Il arrive en tenue de sport, casquette aux insignes de son club de voile et sac à dos. Même si cette décontraction apparente peut tromper, si Charles Muller a gardé la même tension, la même nervosité, il est vrai qu'il semble plus serein, plus calme, comme à la recherche d'une nouvelle qualité de vie. Parti en 1974, ensemble avec son compagnon de route André Jung, pour conquérir les planches, apprendre le métier de la scène, à Stuttgart justement, puis pour en vivre en Allemagne, Charles Muller est en train de redécouvrir le Luxembourg. Grâce à de nouvelles attaches personnelles, il est vrai, mais par le théâtre aussi. Sa relation au Luxembourg, il la qualifie de « déchirée et nostalgique ». Comme ses collègues d'émigration, il n'envisageait jamais vraiment un « retour ». Maintenant, il dit redécouvrir d'ancien amis, renouer des contacts. Et apprécie.

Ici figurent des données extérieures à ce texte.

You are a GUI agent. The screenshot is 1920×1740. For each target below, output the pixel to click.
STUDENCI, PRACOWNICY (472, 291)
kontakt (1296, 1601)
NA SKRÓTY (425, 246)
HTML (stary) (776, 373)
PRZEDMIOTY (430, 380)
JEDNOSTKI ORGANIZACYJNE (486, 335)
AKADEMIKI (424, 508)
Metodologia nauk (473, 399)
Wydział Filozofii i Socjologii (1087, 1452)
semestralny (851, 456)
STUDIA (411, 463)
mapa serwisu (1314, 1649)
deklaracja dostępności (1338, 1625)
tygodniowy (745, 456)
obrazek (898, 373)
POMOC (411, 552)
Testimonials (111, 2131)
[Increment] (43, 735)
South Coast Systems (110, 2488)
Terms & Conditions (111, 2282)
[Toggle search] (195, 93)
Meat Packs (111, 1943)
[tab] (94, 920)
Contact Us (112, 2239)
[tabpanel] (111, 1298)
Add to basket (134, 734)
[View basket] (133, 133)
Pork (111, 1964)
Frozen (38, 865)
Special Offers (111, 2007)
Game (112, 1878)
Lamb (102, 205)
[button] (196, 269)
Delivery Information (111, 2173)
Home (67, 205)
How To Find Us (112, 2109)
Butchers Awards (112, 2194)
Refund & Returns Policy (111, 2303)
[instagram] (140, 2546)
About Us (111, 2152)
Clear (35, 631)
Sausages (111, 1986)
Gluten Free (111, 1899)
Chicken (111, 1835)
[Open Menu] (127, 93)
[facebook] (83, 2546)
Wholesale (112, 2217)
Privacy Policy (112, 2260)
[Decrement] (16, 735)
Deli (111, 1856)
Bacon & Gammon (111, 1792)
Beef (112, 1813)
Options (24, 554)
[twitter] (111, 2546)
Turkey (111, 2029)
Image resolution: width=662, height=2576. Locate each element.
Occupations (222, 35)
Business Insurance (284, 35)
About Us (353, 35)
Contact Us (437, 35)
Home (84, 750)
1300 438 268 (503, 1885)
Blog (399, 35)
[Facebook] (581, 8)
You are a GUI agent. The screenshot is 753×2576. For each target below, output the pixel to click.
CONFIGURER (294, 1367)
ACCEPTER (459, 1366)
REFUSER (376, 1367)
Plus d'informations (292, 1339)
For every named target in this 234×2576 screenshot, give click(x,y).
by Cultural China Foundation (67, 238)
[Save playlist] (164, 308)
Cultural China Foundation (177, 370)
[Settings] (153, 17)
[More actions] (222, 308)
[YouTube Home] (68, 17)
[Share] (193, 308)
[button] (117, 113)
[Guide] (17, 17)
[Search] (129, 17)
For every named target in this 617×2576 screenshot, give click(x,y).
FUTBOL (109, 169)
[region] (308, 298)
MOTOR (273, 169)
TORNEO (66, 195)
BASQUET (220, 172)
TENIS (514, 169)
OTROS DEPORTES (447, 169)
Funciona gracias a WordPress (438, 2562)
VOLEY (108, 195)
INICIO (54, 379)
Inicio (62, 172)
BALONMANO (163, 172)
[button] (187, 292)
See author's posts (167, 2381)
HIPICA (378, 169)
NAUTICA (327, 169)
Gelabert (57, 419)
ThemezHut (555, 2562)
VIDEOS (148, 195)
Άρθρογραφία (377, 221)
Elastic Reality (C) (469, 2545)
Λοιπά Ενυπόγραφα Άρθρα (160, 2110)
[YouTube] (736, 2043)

Sur les scènes in luxembourgeoises, on ne le voit que sporadiquement, la dernière fois en 1994/95, pour les Goldberg-Variationen de George Tabori, qu'il avait mis en scène et joué au Capucins. Suivirent quelques projets de mise en scène « atypiques » disons : D'Klëppele bei d'Trom de Alain Atten et le musical Smalltime de Gast Waltzing et Maggie Parke (1995), tous les deux au « grand » théâtre municipal, puis cette saison, Léiwer eng Käerz am Häerz wéi eng Bir op der Stir de Guy Rewenig avec la troupe de cabaret du Peffermill(ch)en au Théâtre des Casemattes.
À Stuttgart, avec les étudiants, il a monté Titus Andronicus de Shakespeare en automne dernier, parce que « je n'ai pas vu de possibilité de faire une comédie légère alors que la guerre du Kosovo venait de nous rappeler la barbarie dont nous sommes capables. » Deux jeunes actrices luxembourgeoises y ont participé, Claude Dedemo et Brigitte Urhausen, toutes les deux en première année, dans les pas donc de Luc Feit et Steve Karier, qui ont également « fait Stuttgart ».
Sa préférence va-t-elle à la mise en scène ou au jeu ? Un moment de réflexion, le temps d'allumer une cigarette, puis, avec sa belle voix grave : « la mise en scène, sans aucun doute ». Déjà durant la formation, « mais je voulais néanmoins jouer pour savoir ce que cela représente, pour savoir ce qu'on peut demander à un acteur. »
Charles Muller a le coeur sur la main. « C'est l'amour des hommes qui me pousse à faire mon métier, » avance-t-il et qu'il se compterait plutôt parmi la catégorie des metteurs en scène qui privilégient le texte. « Je me suis toujours engagé pour un concept de théâtre sensuel plutôt que visuel, pour moi, le texte compte toujours plus que les images. » Lorsqu'il prépare une mise en scène, il choisit d'abord un texte, le décortique, le désarçonne, l'analyse, avant d'attaquer le travail de réalisation à proprement parler. Toujours à la recherche d'une réponse à la question fondamentale : « Qu'est-ce qui motive les gens à faire aux autres ce qu'ils leur font ? ».